# TESTO:

Il secondo ostacolo è istituzionale. La BCE è nata per combattere l’inflazione (La FED ha invece il doppio mandato: “stabilità dei prezzi” e “crescita”): funziona bene in tempi normali, male in tempi di crisi. Interpreta in modo estremo la sua “indipendenza”: mai finanziare gli stati membri. La realtà ha infine imposto il contrario: ma è troppo poco, troppo tardi per favorire la ripresa.
Da ultimo, gli ostacoli politici. Gli interessi forti sembrano prevalere su quelli dei disoccupati, e sul buon senso. I governi spendono le poche risorse disponibili per salvare, con le banche, anche gli azionisti. E la BCE, se immette moneta, la immette nel sistema finanziario, dove rimane a sostenere le borse (e le rendite), senza molti effetti sull’economia reale. C’è poi la Germania, che accumula enormi surplus commerciali, e non rinuncia al suo schiacciante vantaggio competitivo sui partners europei.

# DOMANDE DI STUDIO:
a: Secondo il testo, quali sono i due obiettivi del doppio mandato della FED?
b: Ricopia dal testo il passo che inizia con le parole "Il secondo ostacolo" e finisce dopo "sui partners europei.".
Per rispondere usa solo il testo.

# ELENCO DATI:
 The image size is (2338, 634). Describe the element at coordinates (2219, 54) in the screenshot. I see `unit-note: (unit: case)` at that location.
...
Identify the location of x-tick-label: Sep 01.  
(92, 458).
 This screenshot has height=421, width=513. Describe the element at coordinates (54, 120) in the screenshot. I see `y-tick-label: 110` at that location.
* * *
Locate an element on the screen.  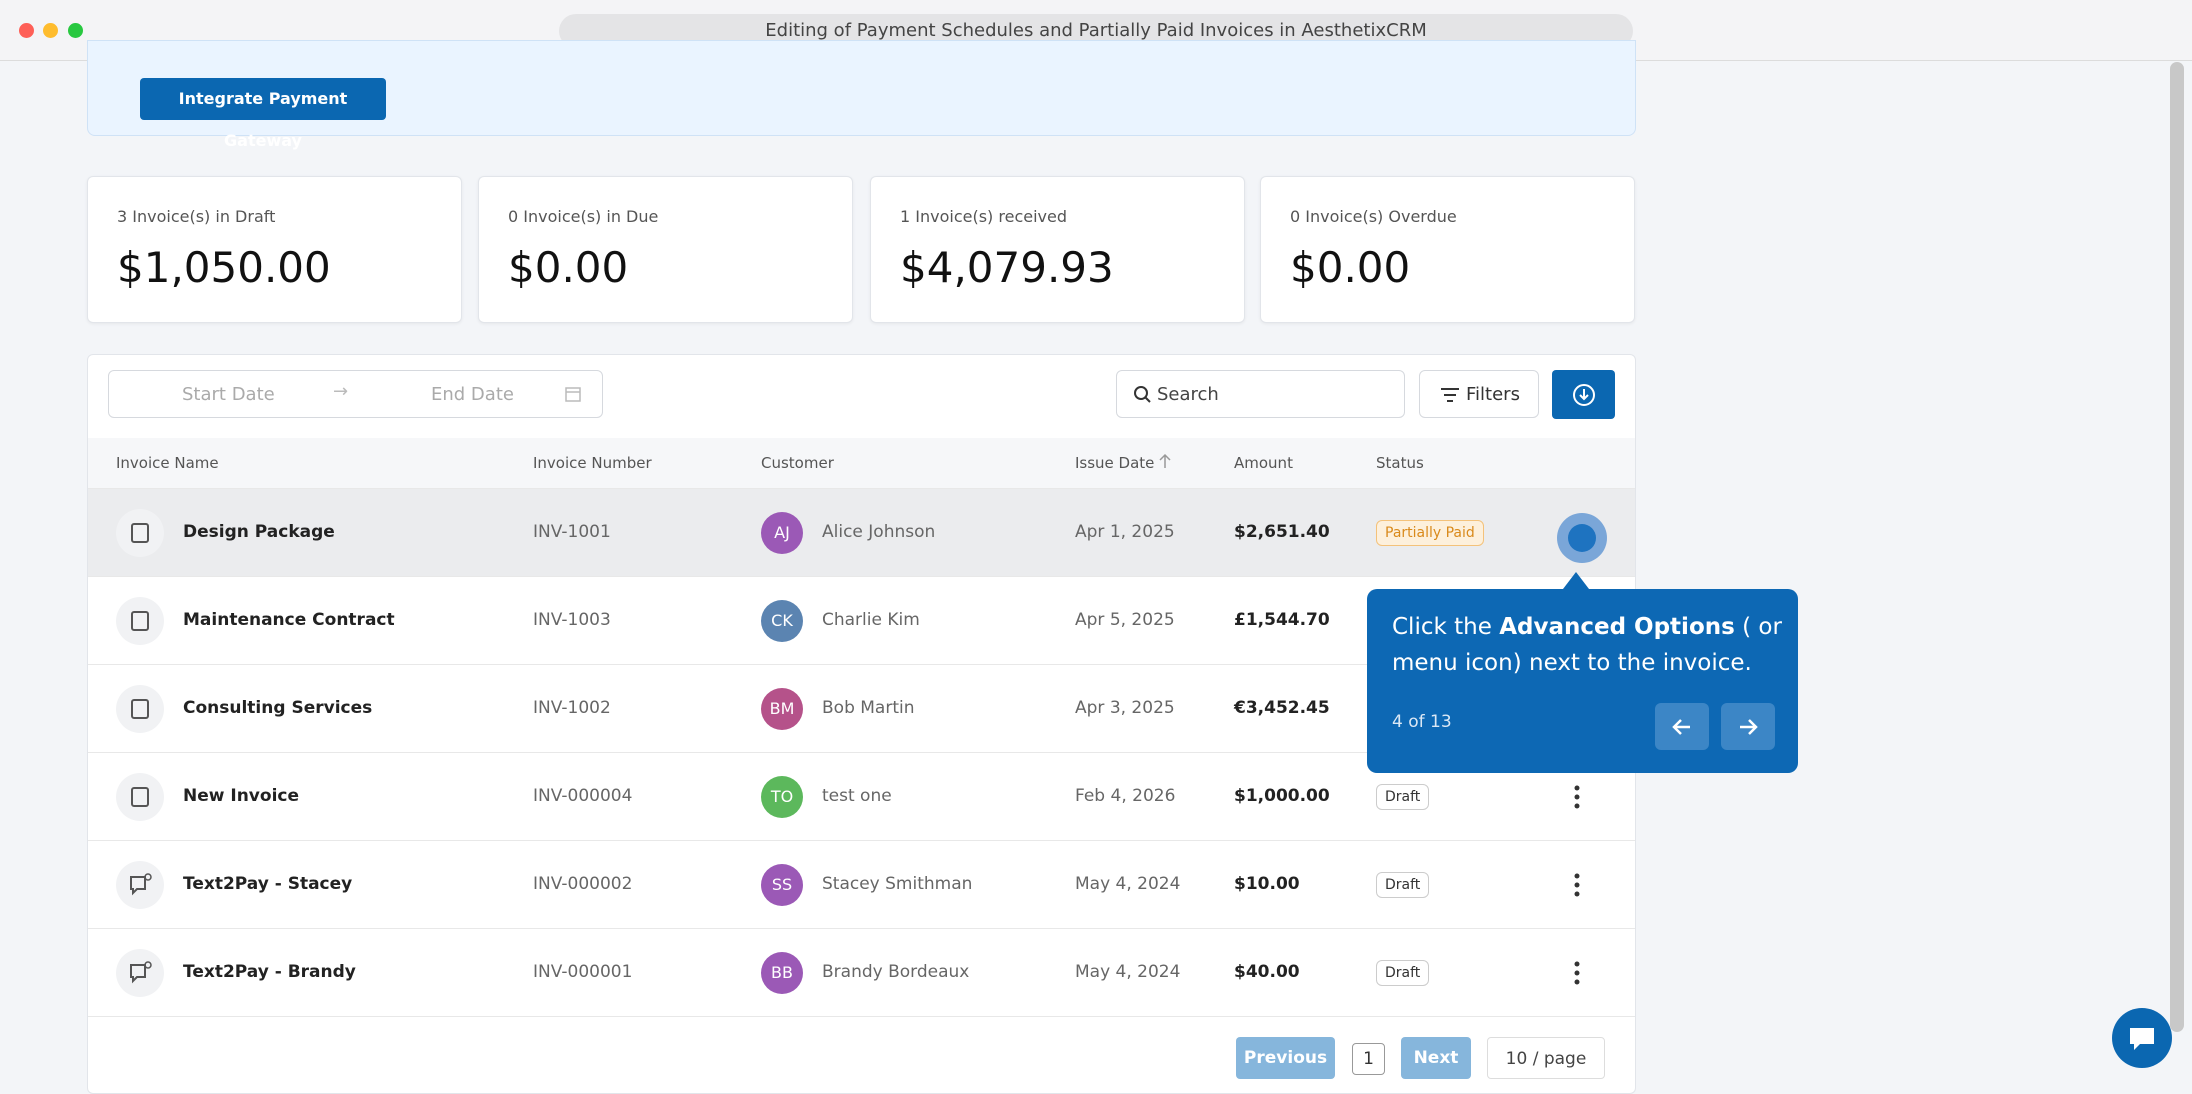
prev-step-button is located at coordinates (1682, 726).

# SOLUZIONI:
a: La stabilità dei prezzi e la crescita.

b:
Il secondo ostacolo è istituzionale. La BCE è nata per combattere l’inflazione (La FED ha invece il doppio mandato: “stabilità dei prezzi” e “crescita”): funziona bene in tempi normali, male in tempi di crisi. Interpreta in modo estremo la sua “indipendenza”: mai finanziare gli stati membri. La realtà ha infine imposto il contrario: ma è troppo poco, troppo tardi per favorire la ripresa.
Da ultimo, gli ostacoli politici. Gli interessi forti sembrano prevalere su quelli dei disoccupati, e sul buon senso. I governi spendono le poche risorse disponibili per salvare, con le banche, anche gli azionisti. E la BCE, se immette moneta, la immette nel sistema finanziario, dove rimane a sostenere le borse (e le rendite), senza molti effetti sull’economia reale. C’è poi la Germania, che accumula enormi surplus commerciali, e non rinuncia al suo schiacciante vantaggio competitivo sui partners europei.